Clean URLs in Seaside
By Ramon Leon - 1 December 2008 under Seaside, Smalltalk, Programming, Performance
Seaside is known as a heretic framework when it comes to URLs, by default, they aren't very pretty. This is both a blessing and a curse. It speeds up development tremendously but confuses the crap out of your users who don't understand why they can't copy URLs and instant message or email them to you.
These URLs come from callbacks, but you don't want to get rid of all callbacks since they're a major part of what makes programming in Seaside so enjoyable by removing the need to manually marshal state in URLs. Once you get to the point where your app is working well enough that you are concerned about the URLs, you can identify those parts of your application that are mostly just navigation from one component to the next and start replacing callbacks with clean URLs encoding the necessary state in the URL as every other framework does. This works well for those more web page parts of your site where you don't really need complex callbacks anyway.

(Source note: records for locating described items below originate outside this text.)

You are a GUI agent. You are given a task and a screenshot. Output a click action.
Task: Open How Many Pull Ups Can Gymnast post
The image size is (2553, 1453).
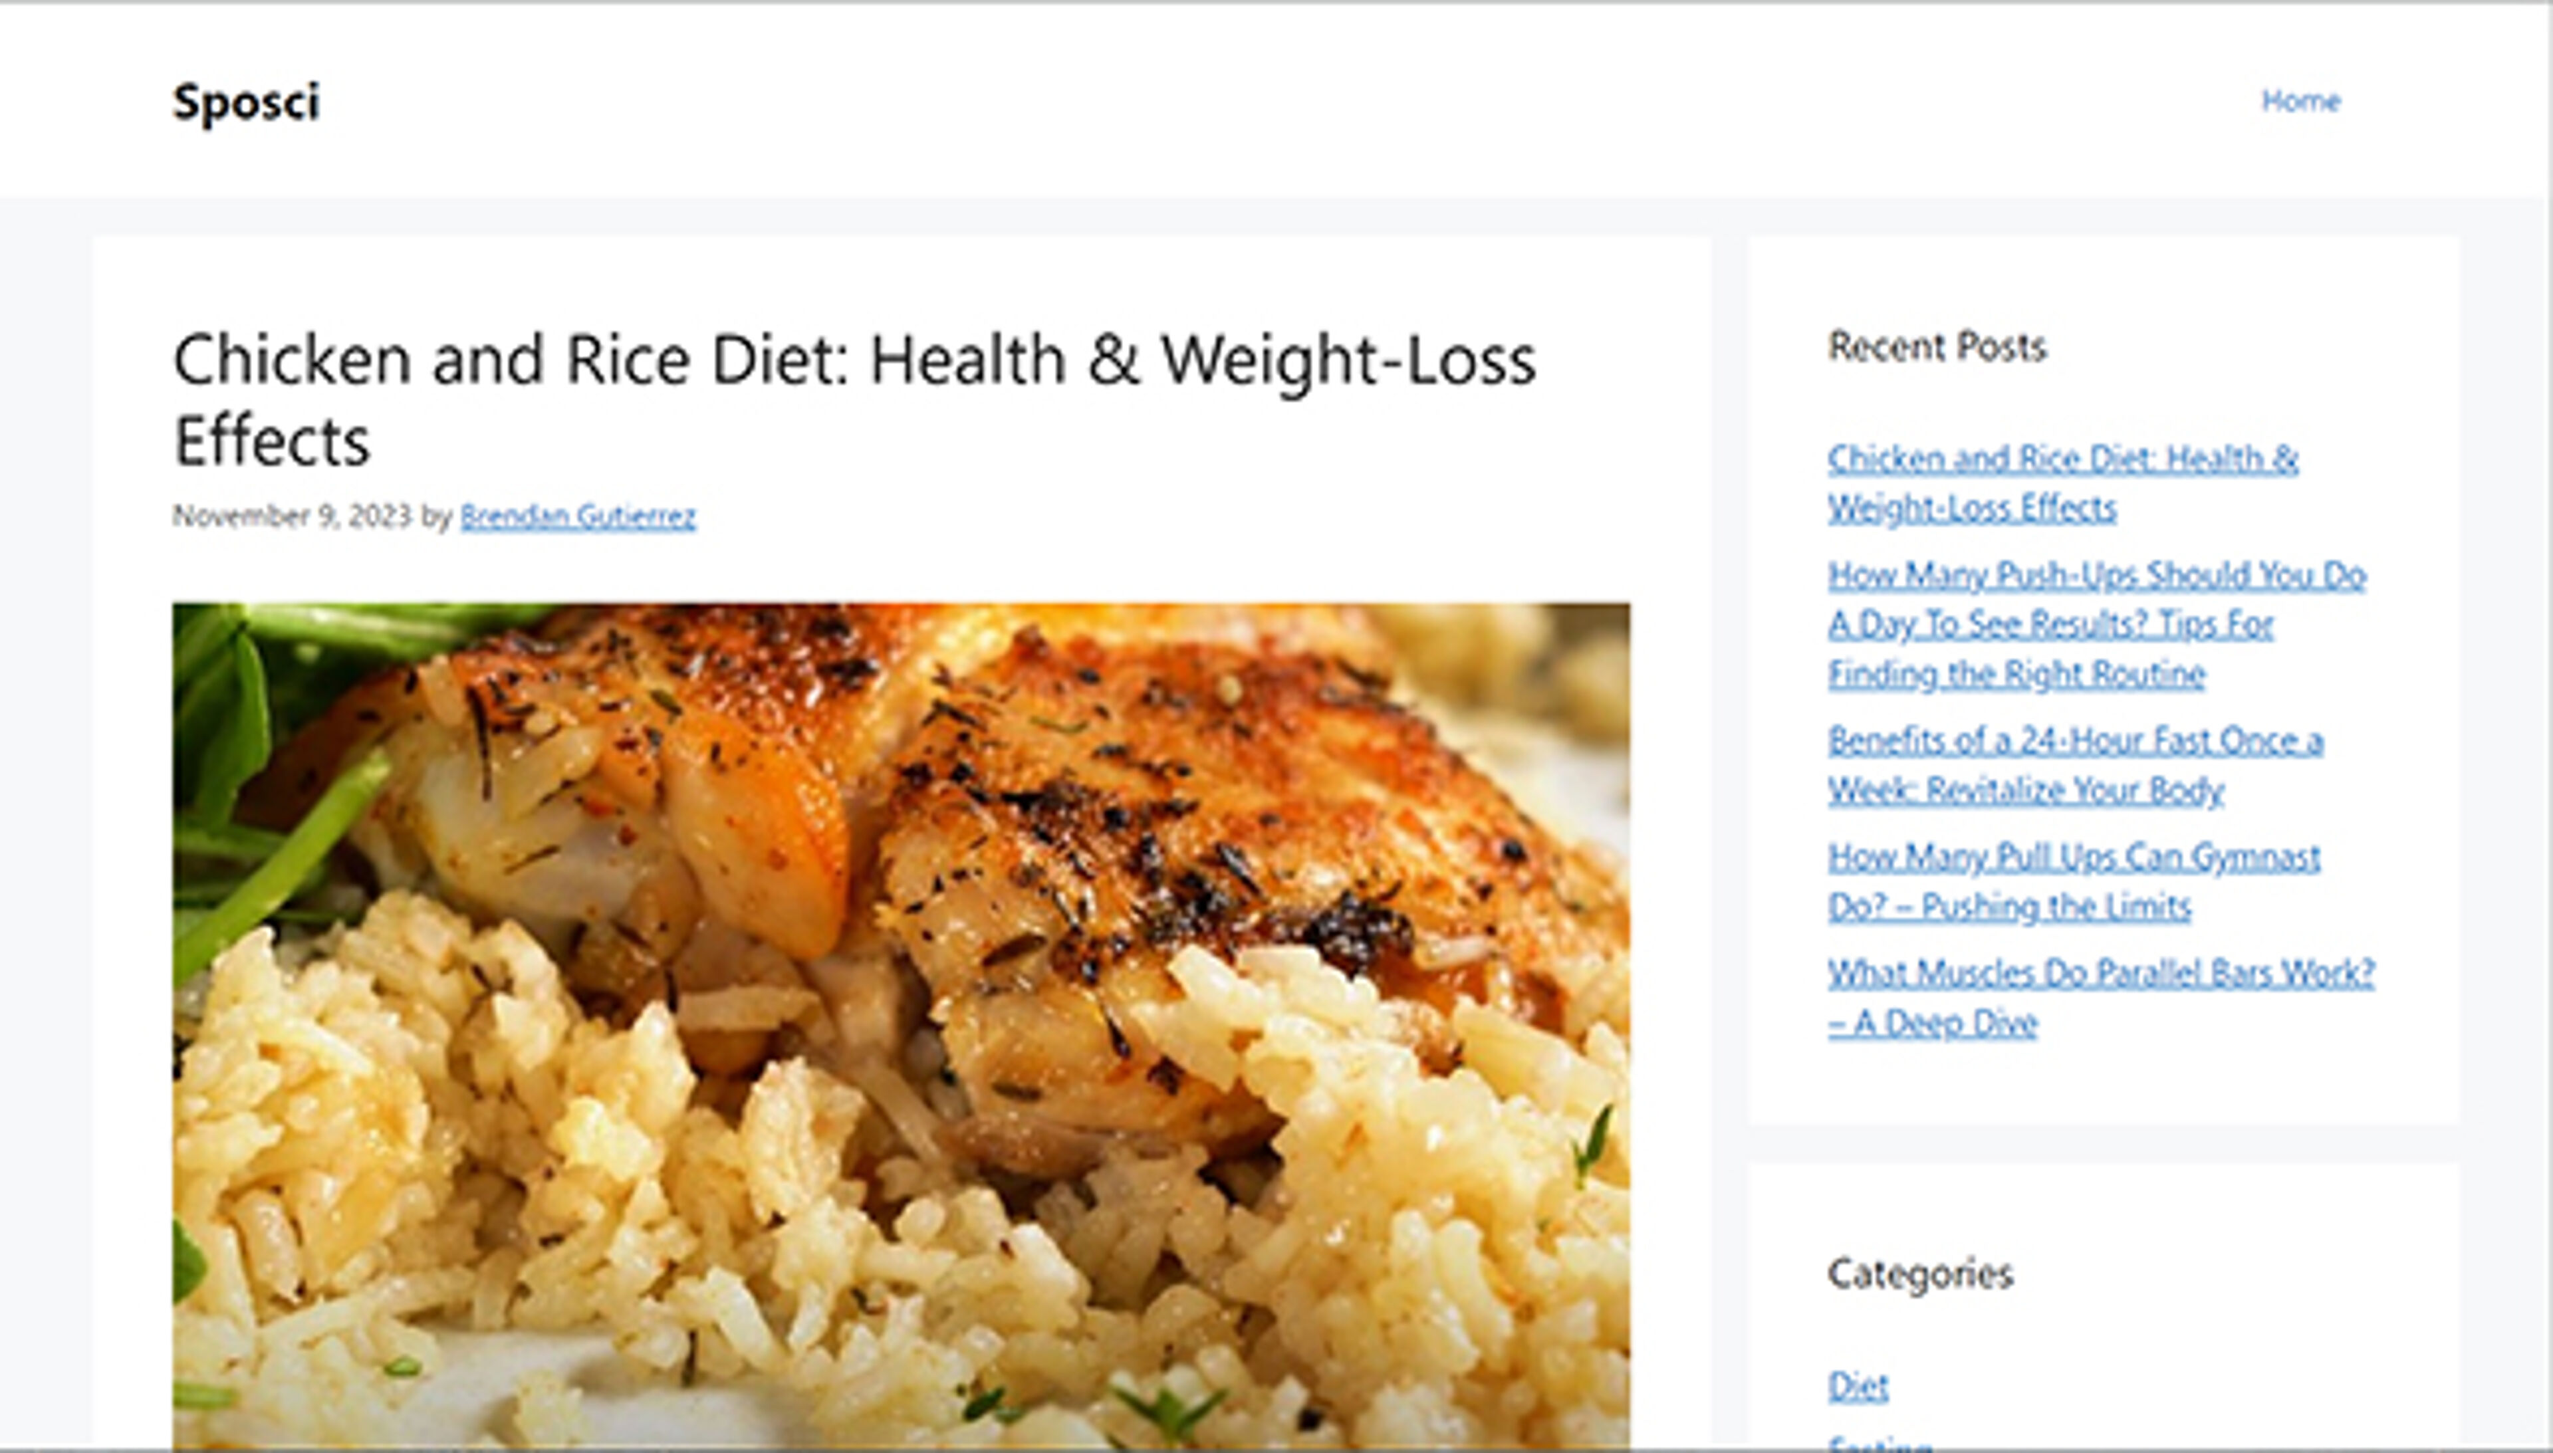tap(2074, 881)
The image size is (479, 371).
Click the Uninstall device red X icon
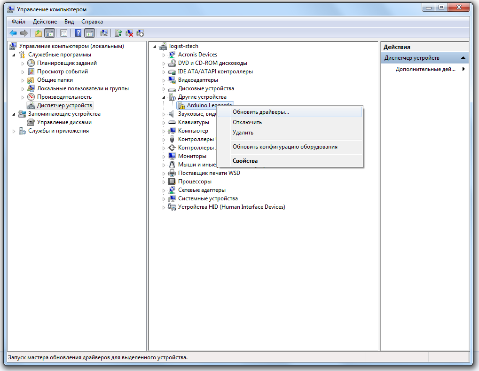coord(129,33)
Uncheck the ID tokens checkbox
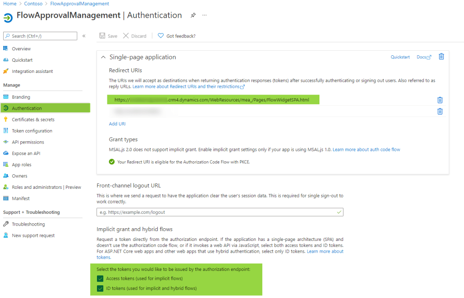The height and width of the screenshot is (298, 464). click(x=100, y=288)
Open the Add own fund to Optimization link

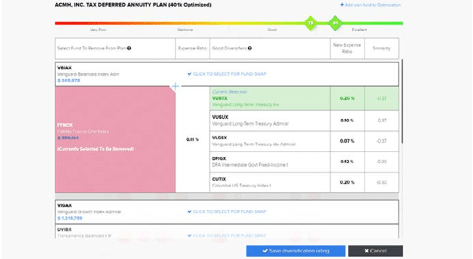point(372,5)
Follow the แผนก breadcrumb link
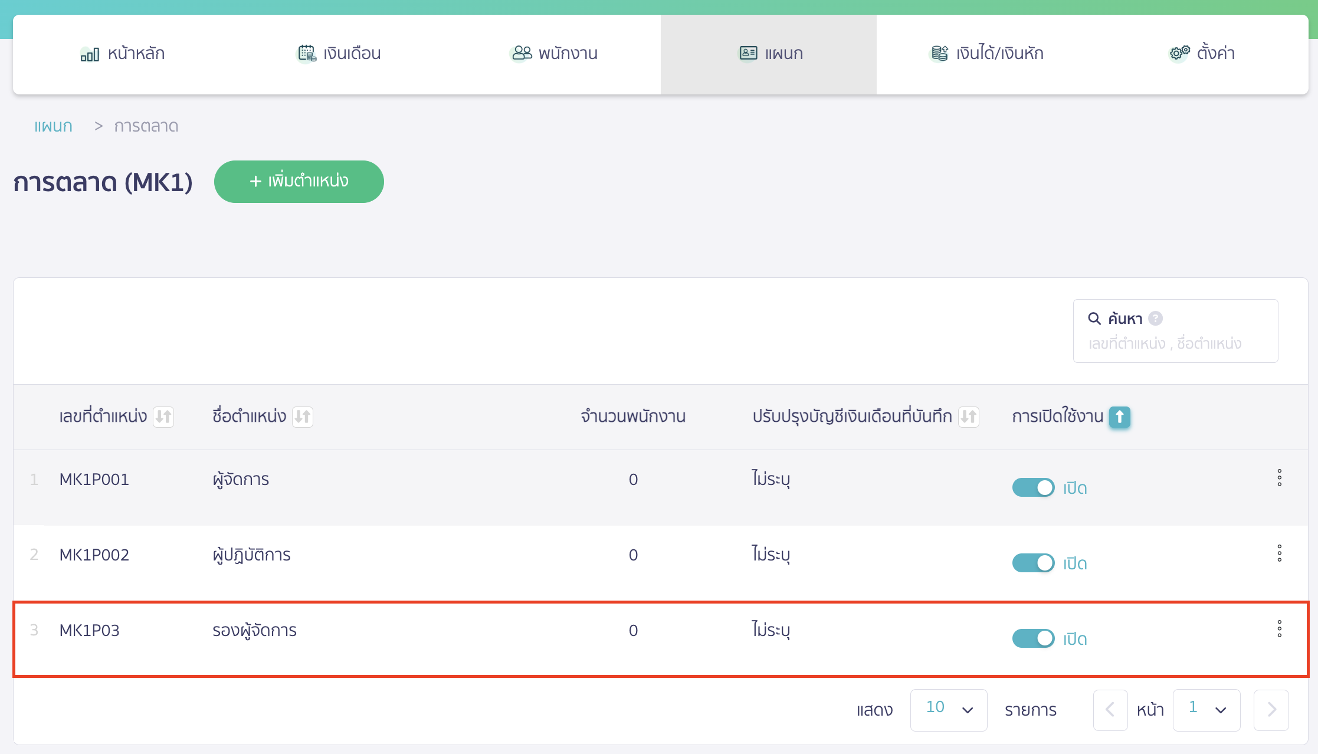This screenshot has height=754, width=1318. click(53, 126)
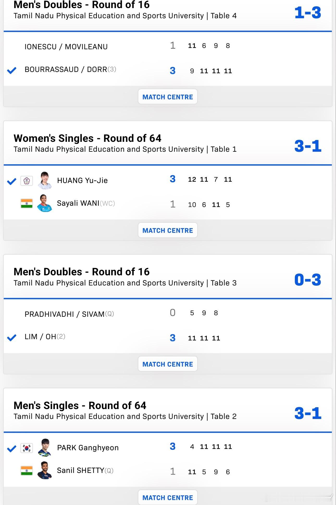Viewport: 336px width, 505px height.
Task: Click winner checkmark beside BOURRASSAUD / DORR
Action: (12, 70)
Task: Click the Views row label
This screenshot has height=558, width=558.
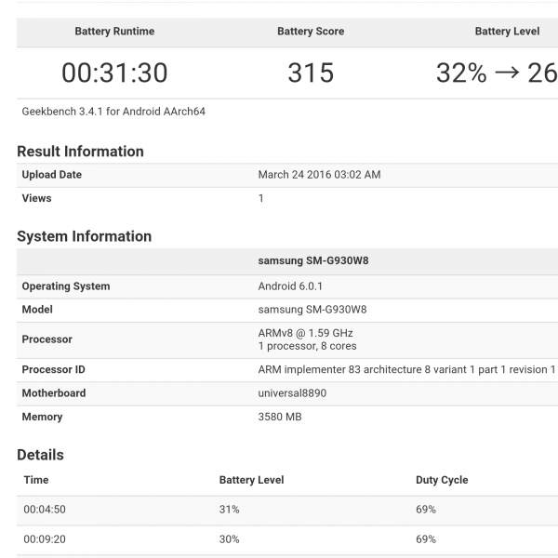Action: click(x=37, y=198)
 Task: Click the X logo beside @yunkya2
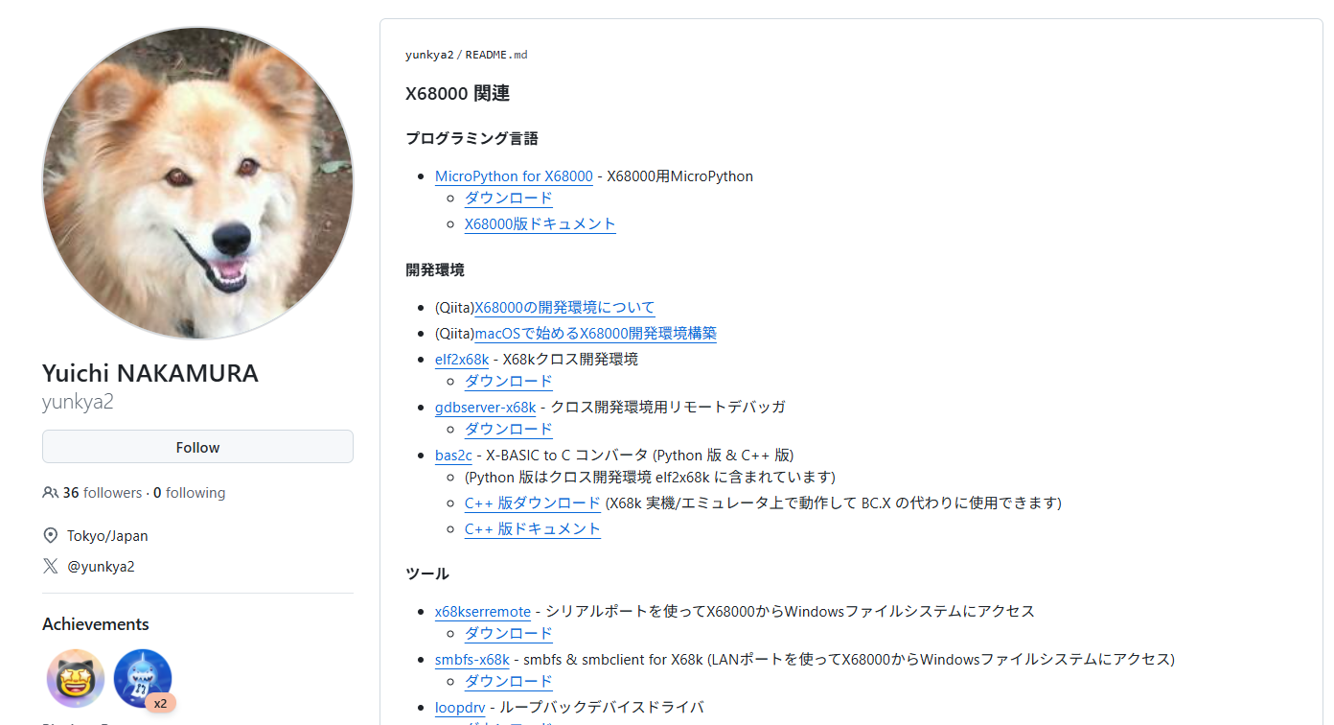pos(51,566)
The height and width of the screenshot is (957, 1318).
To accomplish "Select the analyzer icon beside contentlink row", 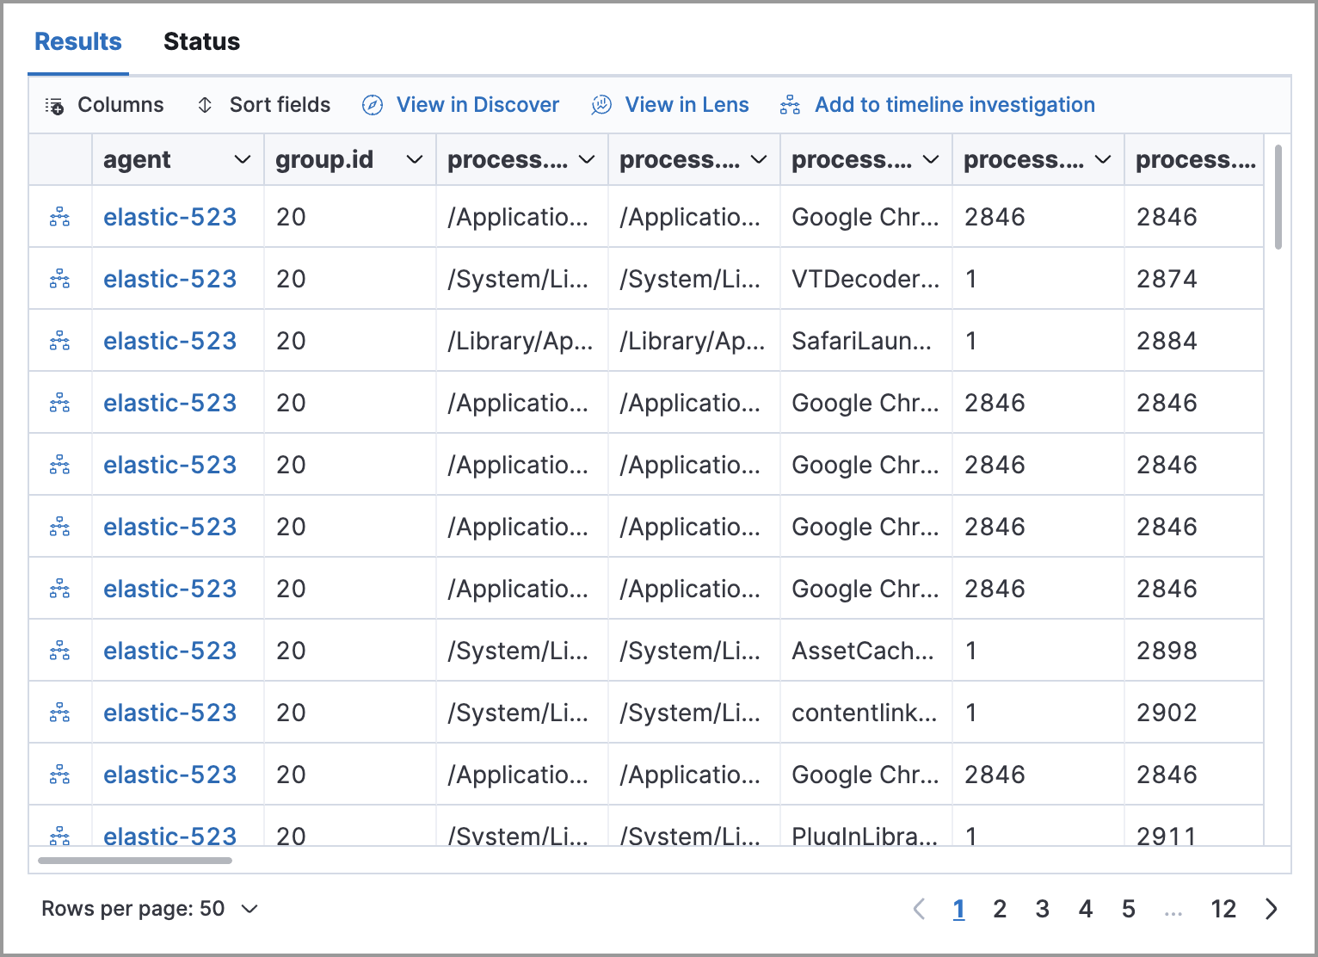I will [x=59, y=713].
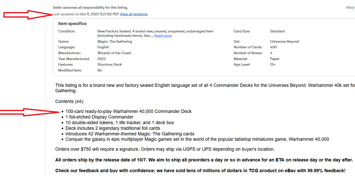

Doing clean URLs in Seaside isn't very difficult, but unlike using callbacks, how you pass state with them is rather application-specific. Seaside doesn't have simplistic controllers that receive requests and dispatch to views, but an actual control tree that maintains state between requests in the session. Since the control tree is application-specific and varies depending on the developer's personal style, the URL routing, which has to build or change parts of the control tree, is also necessarily application-specific.
Basically there are two things you have to do, get rid of the _s and get rid of the _k. I picked up these ideas from the squeak-dev list when Adrian from cmsbox explained what they were doing. He didn't post any code, just a quick description of the method, but it was more than enough to get me going.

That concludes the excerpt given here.